About this exercise: Under this line are the records; repeat exactly the lines starting at the one containing "Open Features from the top navigation" and ending at the one containing "Where should I click to: Click", omitting pictures.

Data under study:
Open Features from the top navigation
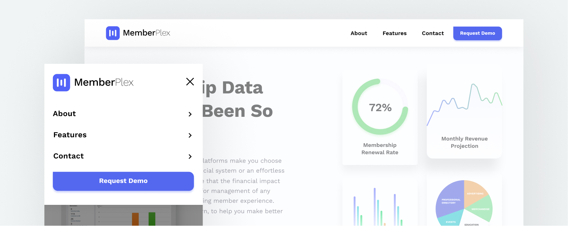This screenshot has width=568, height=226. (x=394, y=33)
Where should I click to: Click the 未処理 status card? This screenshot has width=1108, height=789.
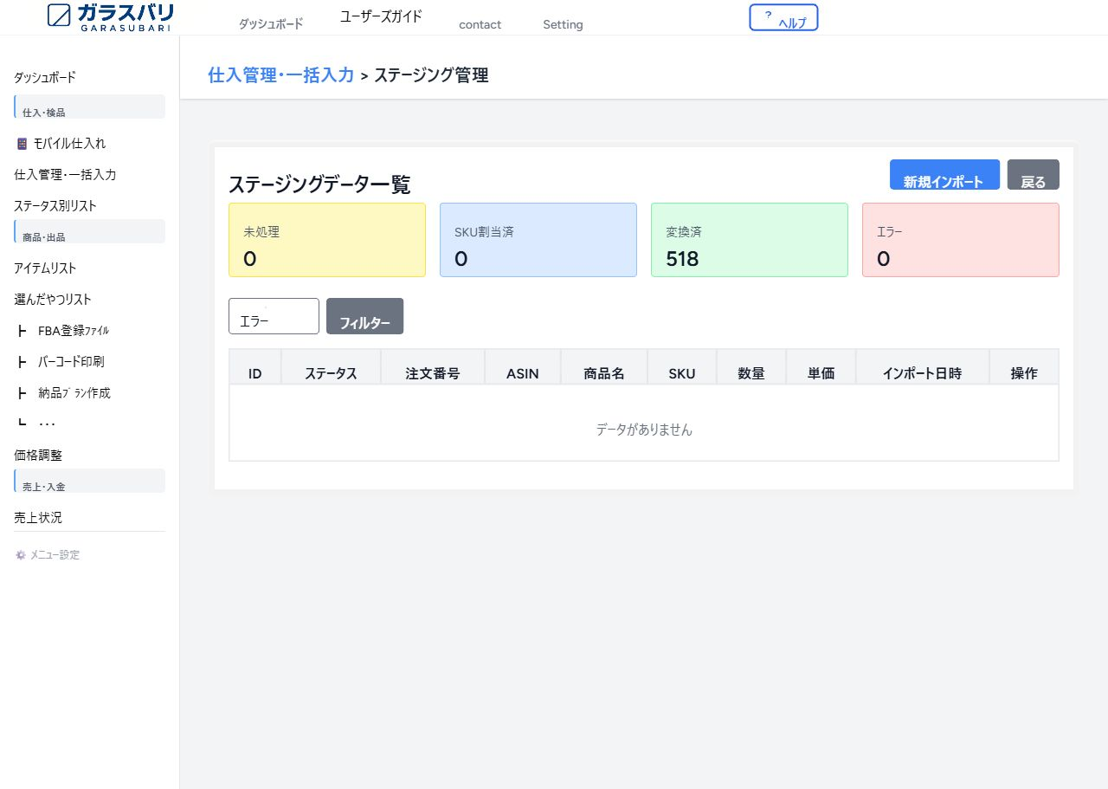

---

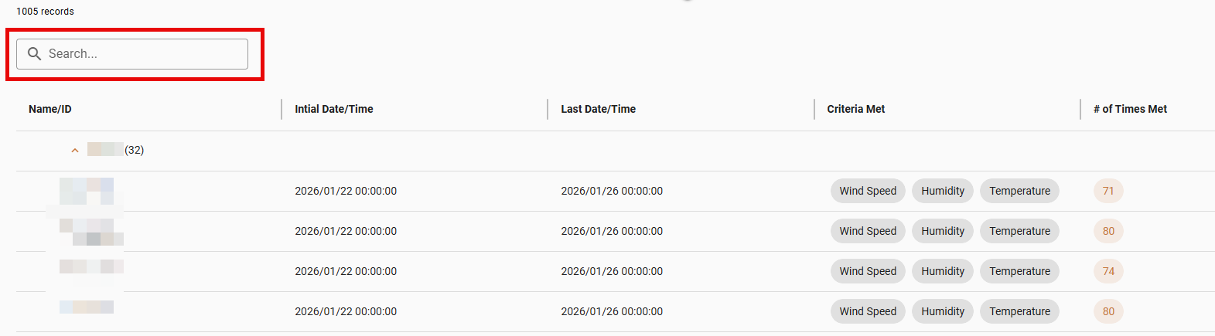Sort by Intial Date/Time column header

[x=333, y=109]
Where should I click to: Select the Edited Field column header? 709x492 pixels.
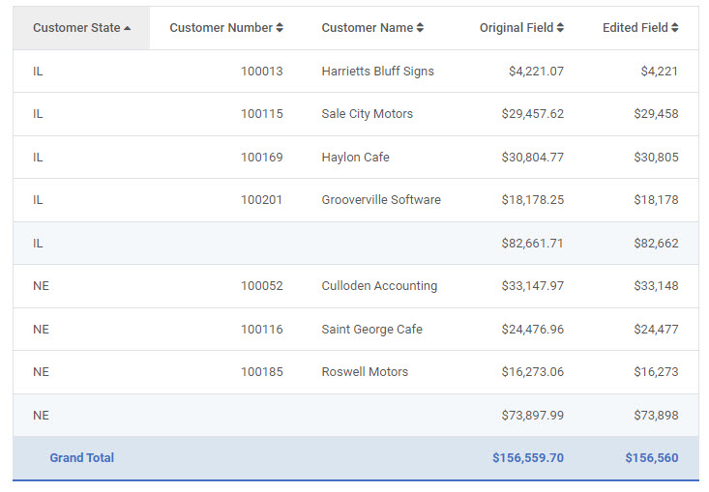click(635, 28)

Answer section:
Open Features from the top navigation
This screenshot has width=568, height=226. (x=394, y=33)
Where should I click to: Click the 未処理 status card? This screenshot has width=1108, height=789.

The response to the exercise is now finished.